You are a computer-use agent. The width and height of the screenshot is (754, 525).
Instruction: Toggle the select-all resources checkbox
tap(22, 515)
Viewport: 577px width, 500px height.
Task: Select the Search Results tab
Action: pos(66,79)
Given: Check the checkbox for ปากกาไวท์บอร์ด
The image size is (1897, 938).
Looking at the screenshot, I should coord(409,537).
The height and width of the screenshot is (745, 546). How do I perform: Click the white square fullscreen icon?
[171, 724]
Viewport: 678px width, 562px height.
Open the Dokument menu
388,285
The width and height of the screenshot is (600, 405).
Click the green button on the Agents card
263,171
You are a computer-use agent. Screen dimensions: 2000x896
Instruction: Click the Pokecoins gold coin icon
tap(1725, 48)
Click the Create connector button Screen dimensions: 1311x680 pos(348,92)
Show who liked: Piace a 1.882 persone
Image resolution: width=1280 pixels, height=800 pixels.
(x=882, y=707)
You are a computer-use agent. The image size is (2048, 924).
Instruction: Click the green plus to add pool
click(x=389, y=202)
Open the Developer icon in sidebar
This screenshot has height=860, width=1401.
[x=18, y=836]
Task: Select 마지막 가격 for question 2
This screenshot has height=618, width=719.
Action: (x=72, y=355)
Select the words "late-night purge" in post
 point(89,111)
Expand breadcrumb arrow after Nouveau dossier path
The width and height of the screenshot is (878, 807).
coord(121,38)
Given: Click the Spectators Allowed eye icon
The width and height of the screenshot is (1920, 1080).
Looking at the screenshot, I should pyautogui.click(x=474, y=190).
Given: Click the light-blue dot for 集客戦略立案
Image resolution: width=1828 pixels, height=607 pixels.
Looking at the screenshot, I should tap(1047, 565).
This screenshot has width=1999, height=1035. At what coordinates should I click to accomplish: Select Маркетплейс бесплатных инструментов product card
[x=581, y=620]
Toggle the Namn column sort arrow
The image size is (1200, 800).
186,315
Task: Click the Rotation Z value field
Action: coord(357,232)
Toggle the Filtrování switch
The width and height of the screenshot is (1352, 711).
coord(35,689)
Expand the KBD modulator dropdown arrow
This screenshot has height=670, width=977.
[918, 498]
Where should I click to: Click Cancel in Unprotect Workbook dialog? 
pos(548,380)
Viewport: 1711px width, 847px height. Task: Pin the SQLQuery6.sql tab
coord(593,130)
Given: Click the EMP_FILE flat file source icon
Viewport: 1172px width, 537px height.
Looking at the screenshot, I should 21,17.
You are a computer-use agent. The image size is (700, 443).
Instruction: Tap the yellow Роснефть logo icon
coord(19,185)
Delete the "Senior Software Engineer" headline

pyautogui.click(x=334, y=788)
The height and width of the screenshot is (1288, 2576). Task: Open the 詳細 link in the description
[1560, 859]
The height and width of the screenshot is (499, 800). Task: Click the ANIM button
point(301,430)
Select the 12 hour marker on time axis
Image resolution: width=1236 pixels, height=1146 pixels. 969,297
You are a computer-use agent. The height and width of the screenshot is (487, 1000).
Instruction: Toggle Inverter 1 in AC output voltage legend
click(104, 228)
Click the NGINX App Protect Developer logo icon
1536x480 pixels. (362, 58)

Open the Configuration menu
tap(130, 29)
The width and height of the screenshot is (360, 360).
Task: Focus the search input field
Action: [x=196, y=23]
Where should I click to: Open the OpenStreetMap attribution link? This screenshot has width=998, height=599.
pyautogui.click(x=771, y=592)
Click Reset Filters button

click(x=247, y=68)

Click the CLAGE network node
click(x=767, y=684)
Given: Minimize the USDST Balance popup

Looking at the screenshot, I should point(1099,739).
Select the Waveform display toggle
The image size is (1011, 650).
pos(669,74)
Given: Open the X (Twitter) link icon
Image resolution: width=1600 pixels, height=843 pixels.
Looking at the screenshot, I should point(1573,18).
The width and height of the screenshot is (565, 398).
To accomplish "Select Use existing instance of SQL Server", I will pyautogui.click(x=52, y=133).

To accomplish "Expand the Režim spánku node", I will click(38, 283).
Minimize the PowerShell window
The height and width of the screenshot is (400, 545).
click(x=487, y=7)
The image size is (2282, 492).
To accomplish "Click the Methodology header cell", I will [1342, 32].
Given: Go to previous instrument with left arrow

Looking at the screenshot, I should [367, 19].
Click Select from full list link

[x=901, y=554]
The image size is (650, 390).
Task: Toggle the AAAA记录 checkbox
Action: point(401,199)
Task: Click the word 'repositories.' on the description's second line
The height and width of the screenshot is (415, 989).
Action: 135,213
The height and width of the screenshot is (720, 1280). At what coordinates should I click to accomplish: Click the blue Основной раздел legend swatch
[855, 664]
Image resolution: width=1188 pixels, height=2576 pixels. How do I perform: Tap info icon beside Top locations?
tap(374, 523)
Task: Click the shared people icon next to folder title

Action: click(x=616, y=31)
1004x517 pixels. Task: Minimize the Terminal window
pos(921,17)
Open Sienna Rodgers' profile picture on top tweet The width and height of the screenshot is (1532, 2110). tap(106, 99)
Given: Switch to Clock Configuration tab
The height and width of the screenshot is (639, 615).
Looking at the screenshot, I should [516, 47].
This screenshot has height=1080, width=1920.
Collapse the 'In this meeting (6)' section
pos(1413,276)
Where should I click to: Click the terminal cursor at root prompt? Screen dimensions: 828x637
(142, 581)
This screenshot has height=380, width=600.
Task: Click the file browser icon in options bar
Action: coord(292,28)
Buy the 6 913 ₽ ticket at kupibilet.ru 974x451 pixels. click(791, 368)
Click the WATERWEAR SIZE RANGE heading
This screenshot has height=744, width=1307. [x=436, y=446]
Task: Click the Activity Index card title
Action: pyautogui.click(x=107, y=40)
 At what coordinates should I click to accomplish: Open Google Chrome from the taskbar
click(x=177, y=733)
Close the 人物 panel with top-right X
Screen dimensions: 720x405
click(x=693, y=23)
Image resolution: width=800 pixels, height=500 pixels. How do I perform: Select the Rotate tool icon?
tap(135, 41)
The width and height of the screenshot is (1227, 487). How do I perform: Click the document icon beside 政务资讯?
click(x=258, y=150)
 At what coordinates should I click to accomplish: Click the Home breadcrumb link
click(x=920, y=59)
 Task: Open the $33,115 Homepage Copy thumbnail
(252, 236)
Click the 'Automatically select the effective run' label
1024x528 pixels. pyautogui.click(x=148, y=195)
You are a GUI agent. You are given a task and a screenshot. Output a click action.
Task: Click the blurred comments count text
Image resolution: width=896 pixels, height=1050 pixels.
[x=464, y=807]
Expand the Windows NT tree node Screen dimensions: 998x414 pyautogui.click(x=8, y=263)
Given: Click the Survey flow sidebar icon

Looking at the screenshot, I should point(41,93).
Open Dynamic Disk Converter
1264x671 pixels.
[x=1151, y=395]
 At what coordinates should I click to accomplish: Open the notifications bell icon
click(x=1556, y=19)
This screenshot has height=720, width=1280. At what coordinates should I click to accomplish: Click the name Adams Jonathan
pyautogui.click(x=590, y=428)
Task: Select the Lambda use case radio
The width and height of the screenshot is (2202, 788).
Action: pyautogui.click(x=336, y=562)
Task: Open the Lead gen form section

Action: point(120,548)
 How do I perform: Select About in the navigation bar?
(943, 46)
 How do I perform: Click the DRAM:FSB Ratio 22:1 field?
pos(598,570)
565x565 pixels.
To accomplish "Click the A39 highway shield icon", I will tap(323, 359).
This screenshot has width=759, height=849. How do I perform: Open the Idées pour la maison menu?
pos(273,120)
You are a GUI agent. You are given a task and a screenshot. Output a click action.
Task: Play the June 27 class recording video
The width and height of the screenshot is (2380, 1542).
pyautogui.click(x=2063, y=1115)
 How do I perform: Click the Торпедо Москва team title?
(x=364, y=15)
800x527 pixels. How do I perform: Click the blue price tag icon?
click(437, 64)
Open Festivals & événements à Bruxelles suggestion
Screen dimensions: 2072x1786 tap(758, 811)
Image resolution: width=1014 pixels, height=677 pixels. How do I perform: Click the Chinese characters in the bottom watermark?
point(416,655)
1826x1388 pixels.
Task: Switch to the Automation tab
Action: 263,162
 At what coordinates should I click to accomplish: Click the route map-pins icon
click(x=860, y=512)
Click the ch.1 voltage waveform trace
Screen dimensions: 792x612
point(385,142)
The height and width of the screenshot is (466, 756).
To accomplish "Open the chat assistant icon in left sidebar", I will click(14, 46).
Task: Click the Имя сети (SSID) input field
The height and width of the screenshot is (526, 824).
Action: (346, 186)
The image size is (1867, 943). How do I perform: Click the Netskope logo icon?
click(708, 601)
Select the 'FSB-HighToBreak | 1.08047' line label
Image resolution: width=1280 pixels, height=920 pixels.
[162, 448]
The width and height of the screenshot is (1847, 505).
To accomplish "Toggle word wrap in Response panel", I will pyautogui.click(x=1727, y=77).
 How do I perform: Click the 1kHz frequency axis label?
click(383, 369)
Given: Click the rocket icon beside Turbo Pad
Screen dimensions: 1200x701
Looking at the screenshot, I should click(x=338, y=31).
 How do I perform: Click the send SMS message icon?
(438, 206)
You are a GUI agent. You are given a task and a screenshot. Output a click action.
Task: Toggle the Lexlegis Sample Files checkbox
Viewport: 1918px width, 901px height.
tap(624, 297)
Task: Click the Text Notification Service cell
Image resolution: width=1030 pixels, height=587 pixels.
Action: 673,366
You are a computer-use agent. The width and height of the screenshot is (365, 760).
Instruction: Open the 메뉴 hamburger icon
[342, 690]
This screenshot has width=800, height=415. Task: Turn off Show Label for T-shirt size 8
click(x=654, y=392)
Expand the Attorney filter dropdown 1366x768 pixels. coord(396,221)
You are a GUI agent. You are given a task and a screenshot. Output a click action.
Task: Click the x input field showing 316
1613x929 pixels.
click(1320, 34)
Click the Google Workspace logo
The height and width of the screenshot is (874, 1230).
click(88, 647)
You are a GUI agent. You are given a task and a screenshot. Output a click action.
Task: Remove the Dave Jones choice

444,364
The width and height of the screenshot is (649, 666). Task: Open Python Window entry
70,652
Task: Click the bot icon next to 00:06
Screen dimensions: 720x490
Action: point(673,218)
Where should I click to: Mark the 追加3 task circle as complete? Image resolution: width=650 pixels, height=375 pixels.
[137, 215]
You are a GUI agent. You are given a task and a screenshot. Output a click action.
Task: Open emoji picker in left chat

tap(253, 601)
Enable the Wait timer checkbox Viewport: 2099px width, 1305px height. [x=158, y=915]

+ + + +

— What the task asks —
Read through the entries above and copy each line that has the string "dropdown" in it.

— Reply —
Expand the KBD modulator dropdown arrow
Expand the Attorney filter dropdown 1366x768 pixels. coord(396,221)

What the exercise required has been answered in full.